* **Task A**:
In the Kingdra and Heatran excerpt, list the moves that a Scarf Jirachi might be locked into while Kingdra sets up on it.
* **Task B**:
Extend the Kingdra and Heatran excerpt, beginning after its final sentence.

* **Excerpt**:
— BEGIN —
Moves, set and spread
Originally, I was thinking about using Rain Dance Kingdra, which is a really good Pokémon. It turns out that Phil and I didn't know a good EV Spread, and we didn't like the spread on the analysis. For the time being, we decided to go with Lum DD Kingdra, which in my opinion, is a very underrated Pokémon. Waterfall and Outrage provide for awesome coverage only resisted by Pokémon no one uses (see Shedinja) and Empoleon. Dragon Dance is clearly for boosting Kingdra's rather average Speed and Attack stats, and Substitute can really play mind games with your opponent if you use it correctly. I managed to win one important match when I correctly used Sub to avoid a Twave and snatch a second Dragon Dance, which proved to be the deciding factor.
Kingdra's game plan will change many times during the match according to how it is going. If I am playing conservatively, Kingdra usually won't make an appearance unless Latias is at low health, or I get a free Substitute. Generally speaking, I will use Kingdra to open the match wide open if I get an opportunity, but I won't try to force Kingdra into play and try to make something happen unless I absolutely have to. If I get the chance to set-up on an unfortunate Scarf Jirachi locked into Fire Punch, ThunderPunch, or Iron Head, then so be it, but unless a situation like that arises, Kingdra will sit back and enjoy the match.
Kingdra is also a sort of last chance Pokémon for my team. When all is lost in a match, I will try my best to sacrifice something to give Kingdra a favorable matchup coming in. Kingdra has saved my butt many times when I cannot open a hole in the opposing team, and once it gets in a Dragon Dances, it is quite the effort to get rid of. Sometimes, it's too much effort and will just sweep outright, or it will give another Pokémon on my team an opening to exploit the other team.
Heatran (M) @ Leftovers
Ability: Flash Fire
EVs: 244 HP/220 Spe/32 SpA/12 SpD
Calm nature (+SpD, -Atk)
- Earth Power
- Lava Plume
Intro to the set
Wow, weird set, huh? This is perhaps one of the best Heatran sets I have ever used. Heatran has so many resistances that it can switch in for free on, and immediately threaten the opposing Pokémon with a KO. The main idea for this set is to use Heatran's bulk to Substitute while the opponent switches out or cannot break Heatran's sub. From there, the switch in will be dealt with in one of two ways. If the Pokémon is something that Heatran can KO with either Lava Plume or Earth Power, then it will be obliged to do so. However, most of the time, the switch-in is something that deals reasonably well with Heatran (like Swampert), in which case I will just use Roar and rack up Spikes and Stealth Rock damage. It is quite surprising how many times Heatran will Roar away the Pokémon that comes in to counter it, only to find that the Roar switch in is something Heatran can get another Substitute and repeat the process with.
— END —
* **Given records**:
— BEGIN —
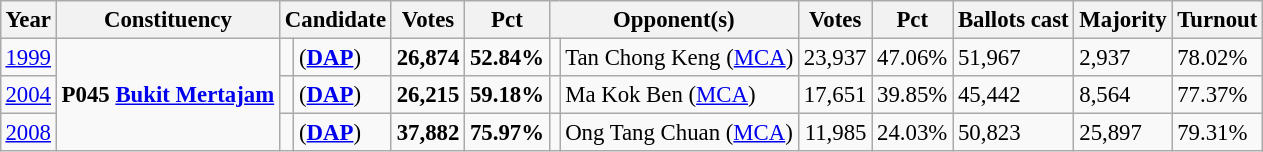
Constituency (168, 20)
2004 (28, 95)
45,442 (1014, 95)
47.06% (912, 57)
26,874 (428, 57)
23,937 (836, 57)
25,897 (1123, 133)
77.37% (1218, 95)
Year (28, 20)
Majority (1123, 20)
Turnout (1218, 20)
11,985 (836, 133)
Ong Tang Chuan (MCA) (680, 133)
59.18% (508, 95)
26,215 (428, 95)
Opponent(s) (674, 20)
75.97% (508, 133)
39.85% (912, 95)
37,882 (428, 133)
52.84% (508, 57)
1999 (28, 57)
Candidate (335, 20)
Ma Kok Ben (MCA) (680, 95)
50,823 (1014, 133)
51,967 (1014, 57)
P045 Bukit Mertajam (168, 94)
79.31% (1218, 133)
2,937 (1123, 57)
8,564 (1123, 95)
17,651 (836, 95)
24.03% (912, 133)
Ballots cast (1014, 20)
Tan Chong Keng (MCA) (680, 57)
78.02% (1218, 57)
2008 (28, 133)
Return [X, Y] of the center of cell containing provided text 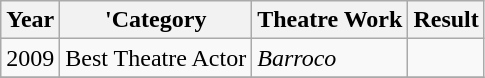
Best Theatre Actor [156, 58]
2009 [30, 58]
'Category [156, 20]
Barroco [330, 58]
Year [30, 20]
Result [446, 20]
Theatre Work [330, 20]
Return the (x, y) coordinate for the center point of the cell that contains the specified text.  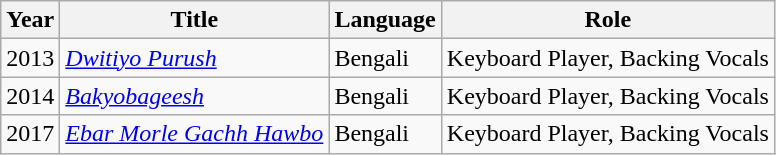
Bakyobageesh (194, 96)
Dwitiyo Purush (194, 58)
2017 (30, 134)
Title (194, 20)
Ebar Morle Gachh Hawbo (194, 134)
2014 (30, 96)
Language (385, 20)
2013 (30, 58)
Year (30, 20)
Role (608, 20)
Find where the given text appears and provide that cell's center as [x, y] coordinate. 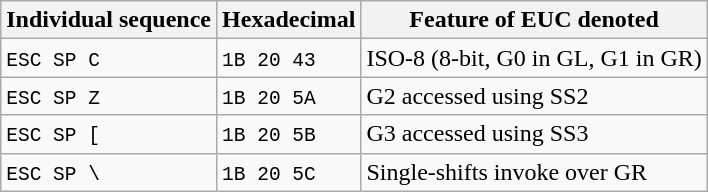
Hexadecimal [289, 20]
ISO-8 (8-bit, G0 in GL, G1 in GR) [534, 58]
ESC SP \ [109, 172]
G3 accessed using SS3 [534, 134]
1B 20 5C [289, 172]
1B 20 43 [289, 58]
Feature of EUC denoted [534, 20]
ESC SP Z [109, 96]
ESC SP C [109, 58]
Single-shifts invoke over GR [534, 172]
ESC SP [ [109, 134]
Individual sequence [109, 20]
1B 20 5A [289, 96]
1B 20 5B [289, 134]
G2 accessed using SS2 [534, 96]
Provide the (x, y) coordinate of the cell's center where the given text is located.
— END —
* **Answer A**:
Fire Punch, ThunderPunch, Iron Head

* **Answer B**:
Moves, set and spread
To be honest, I never even considered another Heatran set to use on this team, and I will not be considering a new set. This Heatran fits the team so well it is unbelievable. Lava Plume and Earth Power are mainly for coverage which is fairly self explanatory. Substitute gives me a way of safely Roaring away counters that would otherwise KO me before I could send them away. Roar makes the set so special and effective when used in tandem with Spikes and Stealth Rock support. Counters find themselves taking 25% from Spikes and 12% from Stealth Rock amounting to 37% damage. On top of this, they cannot stop my Roar unless they have Taunt, which is rare, so the next time they switch in, they will be down a cumulative 74% without ever laying a hit on me.
The EVs are from Philip7086's Torment Tran spread, and they allow me to take Rotom-A's Thunder Bolts like a pro. I can even survive a Life Orb Starmie's Surf with the given EVs, and ideally retaliate back with Earth Power. 220 Speed EVs allow me to outspeed neutral base 70 speed Pokémon, most notably Metagross and Breloom. And, to round out the spread, Calm allows for maximum ability to take hits from the Special side of the spectrum while attack is unneeded due to not having Explosion.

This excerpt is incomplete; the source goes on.